### EXERCISE
From the line that contains "1456x834 pixels. Task: Expand" through the last line of the data, copy everything exactly and nothing else, omitting the pictures.

### INPUT RECORDS
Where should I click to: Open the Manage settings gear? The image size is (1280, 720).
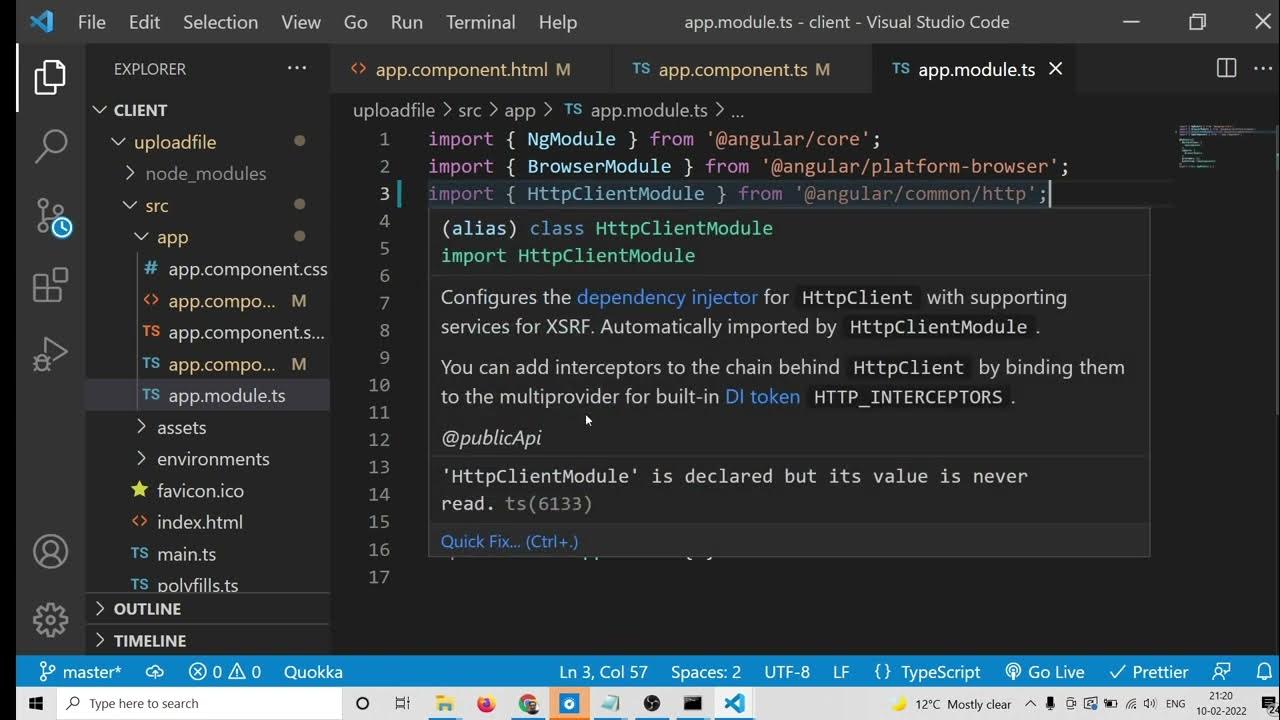[50, 620]

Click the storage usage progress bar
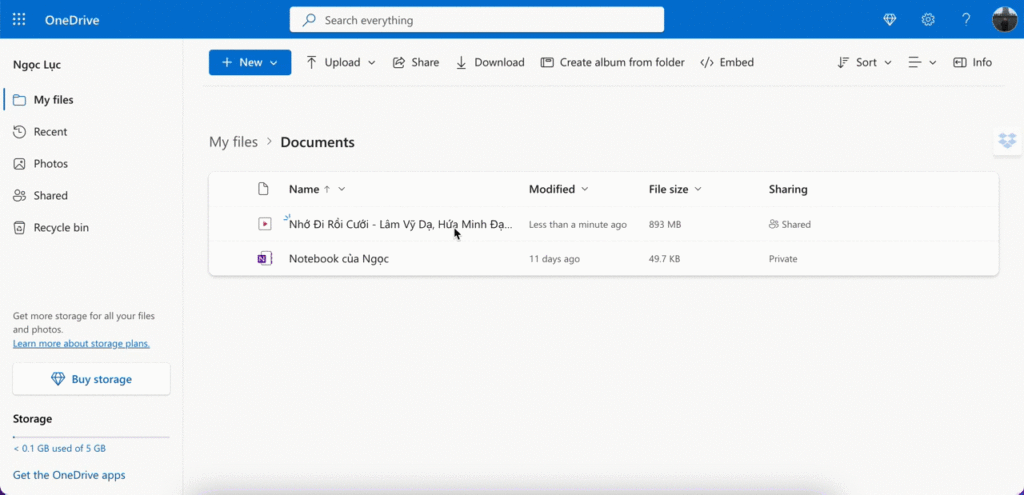point(91,437)
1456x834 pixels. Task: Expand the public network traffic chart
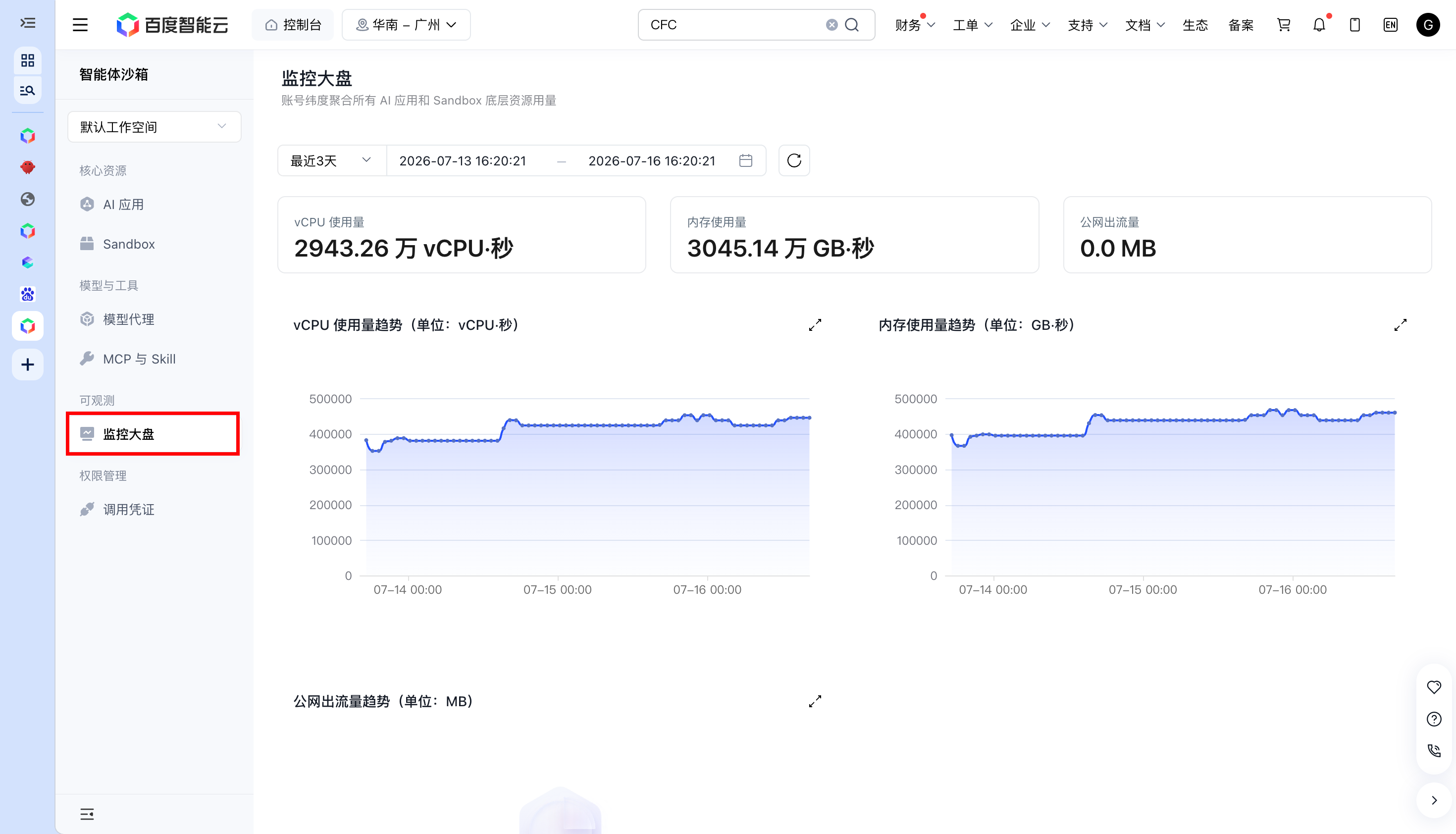click(x=815, y=701)
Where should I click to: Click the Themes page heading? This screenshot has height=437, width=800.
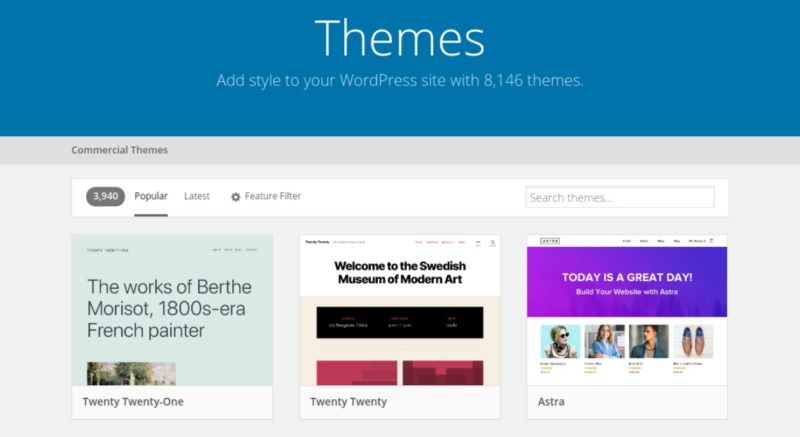coord(400,38)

### TASK SOLUTION
1456x834 pixels. Task: Expand the public network traffic chart
click(x=815, y=701)
Where should I click to: Click the Themes page heading? This screenshot has height=437, width=800.
coord(400,38)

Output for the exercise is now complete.